(READING TEXT)

%%

For the mill of the same name see Anderson's Mill, Smeaton

Anderson's Mill is a historic water-powered gristmill on the North Tyger River near Fairmont in Spartanburg County, South Carolina. Located at the intersection of the North Tyger River and Anderson Mill Road in Spartanburg County, about 8 miles southwest of the town square in Spartanburg, Anderson Mill was formerly known as Nicholl’s Fort,  Nicholl’s Mill and Tanner’s Mill. The mill gets its current name from James “Tyger Jim" Anderson who acquired the mill in 1831. The site of the establishment of Spartanburg County in a court held in the Spartanburg District on the third Monday in June 1785. The mill is important to Spartanburg's local history.

Anderson Mill is located adjacent to a set of rapids with significant drop and is supplied by a millpond created by a diversion wall with a stone and wooden flume leading to the waterwheel.

%%

(INFORMATION SUPPLIED)
%%

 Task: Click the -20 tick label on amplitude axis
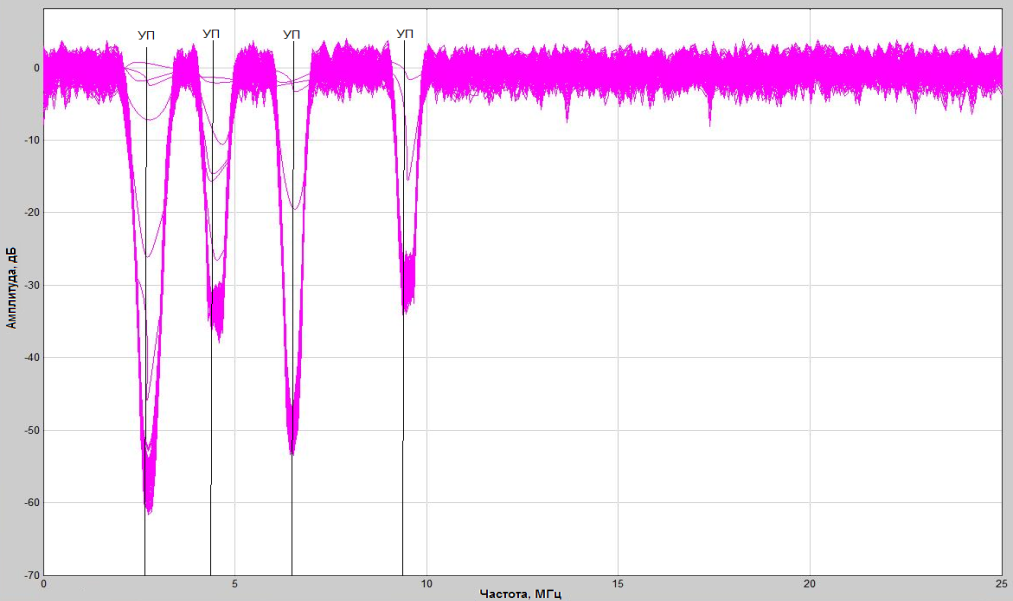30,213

%%

(GIVEN REQUEST 1)
Answer these questions from the text about Anderson's Mill.
(a) On which river does the mill stand?
(b) Who acquired the mill in 1831?
(c) What supplies the mill with water?
(GIVEN REQUEST 2)
Write the next few sentences of the text about Anderson's Mill.

(TASK RESPONSE 1)
(a) The North Tyger River.
(b) James "Tyger Jim" Anderson.
(c) A millpond created by a diversion wall.

(TASK RESPONSE 2)
The original facility is believed to have been built about the time of the American Revolution. There was a major rebuilding process after the mill was heavily damaged by floods in the early 1900's. The Mill is the oldest mill in South Carolina still standing on its original foundation. It was last operated commercially in 1975 by A. A. Sellars. Anderson Mill (Anderson’s Mill). The mill was listed in the National Register in November 1978.

The Tyger River Foundation began exploring the possibility of restoring the mill in 2005 and has maintained the site since then. The adjacent Riveredge Homeowners Association donated the Mill to The Tyger River Foundation in 2010.

==Origins==
Most of the mill structure and machinery were constructed in the late nineteenth or early twentieth century, but the mill's foundation dates back to the eighteenth century. The building has a basement, main floor, and attic, with a low gable roof and irregularly placed windows. The mill sits on the west bank of the river, with the 12 foot metal water wheel driven by water from a lock and canal. Milling operations ceased in 1975.